What is an Indicator?
|“Finger-pointing-icon” by debivort,
19 July 2013
In non-technical terms, an indicator is a piece of information that points to a certain conclusion. An individual indicator may or may not be enough to effectively support the conclusion to which it points, but as you collect more indicators that agree with each other, the conclusion becomes more likely. Given enough of these indicators, you may end up with a defensible statement about the likelihood of your conclusion being true. Your indicators serve as the data points by which you prove your argument.

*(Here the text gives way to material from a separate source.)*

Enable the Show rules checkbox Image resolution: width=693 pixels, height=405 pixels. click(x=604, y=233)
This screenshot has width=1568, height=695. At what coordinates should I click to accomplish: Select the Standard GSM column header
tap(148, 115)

An indicator can be almost any type of data that you think captures some sort of repeatable occurrence or pattern. It could be a simple domain name or IP address known to be used by a piece of malware, a piece of recurring data in a transaction, a combination of adversary actions that make up a distinct behavior, or nearly anything else. Both of my previous posts dealt heavily with indicators, so please refer to them if you need specific examples.
Attribution vs. Detection
In my experience, there are at least four different types of indicators:
- Attribution Indicators are used to distinguish activity or artifacts traceable to a specific threat actor.
- Detection Indicators (often called “Indicators of Compromise” or IOCs) are observables that you look for to help find security incidents.

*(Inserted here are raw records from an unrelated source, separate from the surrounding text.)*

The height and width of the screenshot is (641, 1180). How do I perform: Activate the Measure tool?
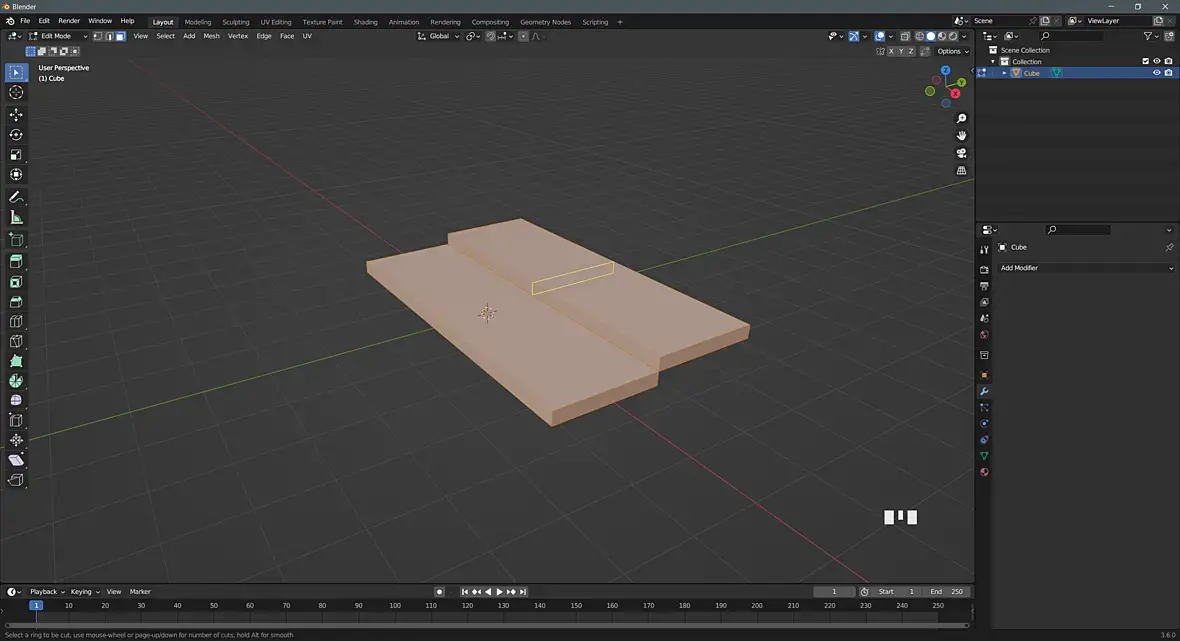(16, 217)
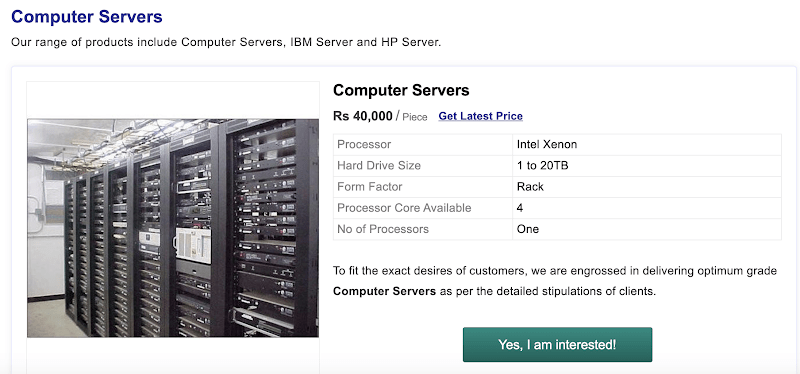Click the bold Computer Servers text in description

384,292
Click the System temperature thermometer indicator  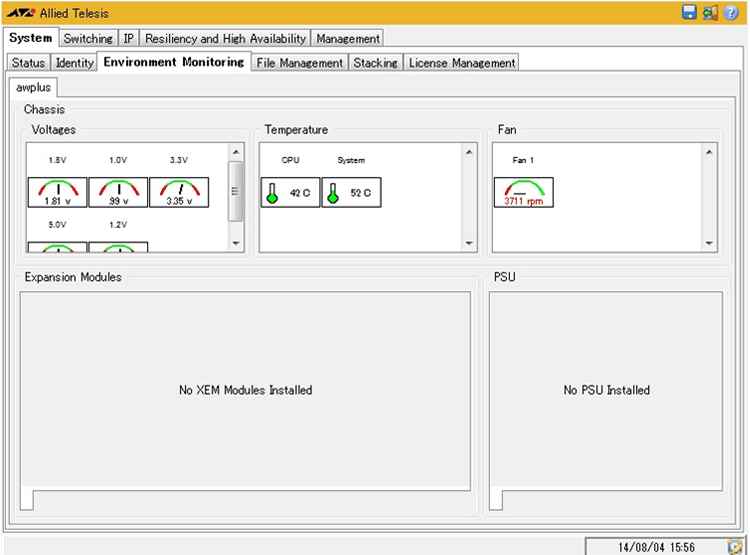[351, 192]
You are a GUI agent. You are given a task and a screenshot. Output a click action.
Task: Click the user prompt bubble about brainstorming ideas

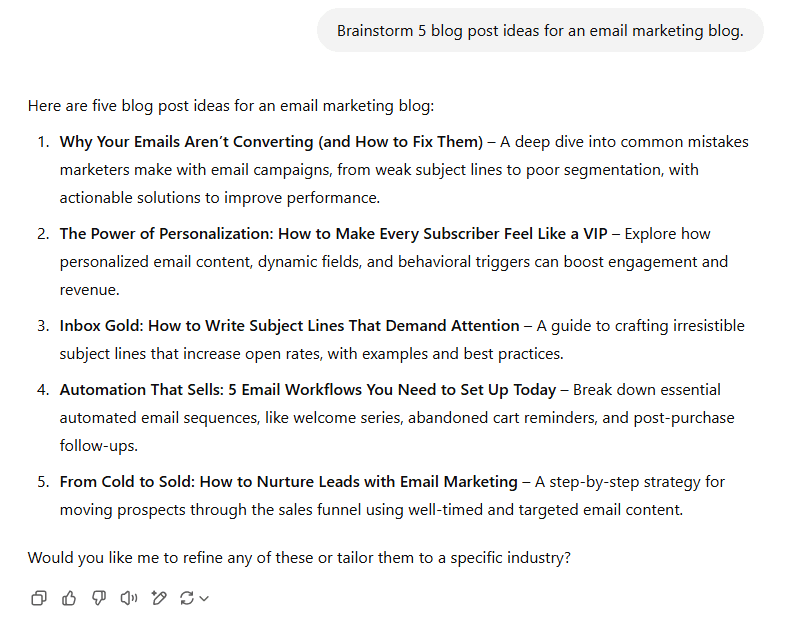tap(540, 31)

- Prediction Indicators are behavior patterns that foreshadow other events (“We just announced a major new business initiative, therefore we can expect recon from this adversary within 30 days.”).

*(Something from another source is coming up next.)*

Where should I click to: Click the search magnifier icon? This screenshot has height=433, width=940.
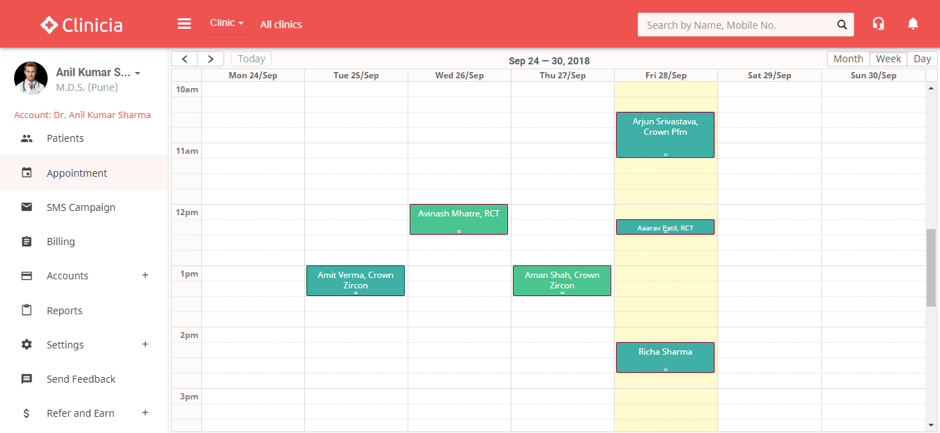click(x=842, y=25)
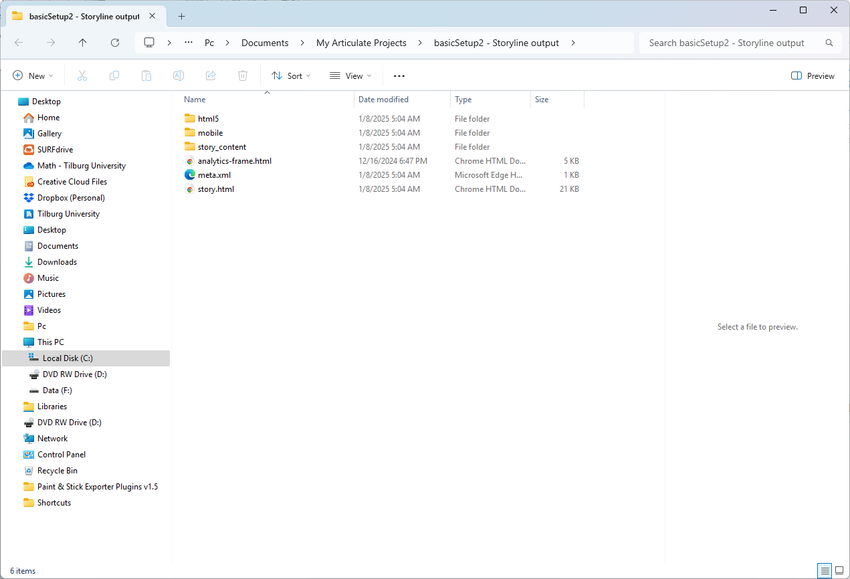
Task: Open the New item dropdown
Action: click(32, 76)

- Profiling Indicators help predict which of your users, facilities or projects are likely to be the subject of targeted attacks.
Although all four types are definitely interesting, almost no one collects types #3 or #4, so let’s ignore those for now.
Attribution indicators are used primarily for doing intelligence analysis to determine the actor behind an attack or artifact (e.g., “Who wrote this malware?” or “Which actor is most likely responsible for this set of recon scans against my web server?”). Attribution indicators attempt to answer the question “Who?” This is a pretty difficult question, and there’s a lot of ambiguity in the attribution process. You typically need several indicators that all agree with each other pretty well to even arrive at the ballpark of a successful attribution, and even that is an oversimplification. It leaves out the vital contribution of the human analyst to make decisions, weigh evidence and arrive at defensible conclusions despite ambiguous and possibly conflicting information. Still, indicators are at the heart of the attribution process.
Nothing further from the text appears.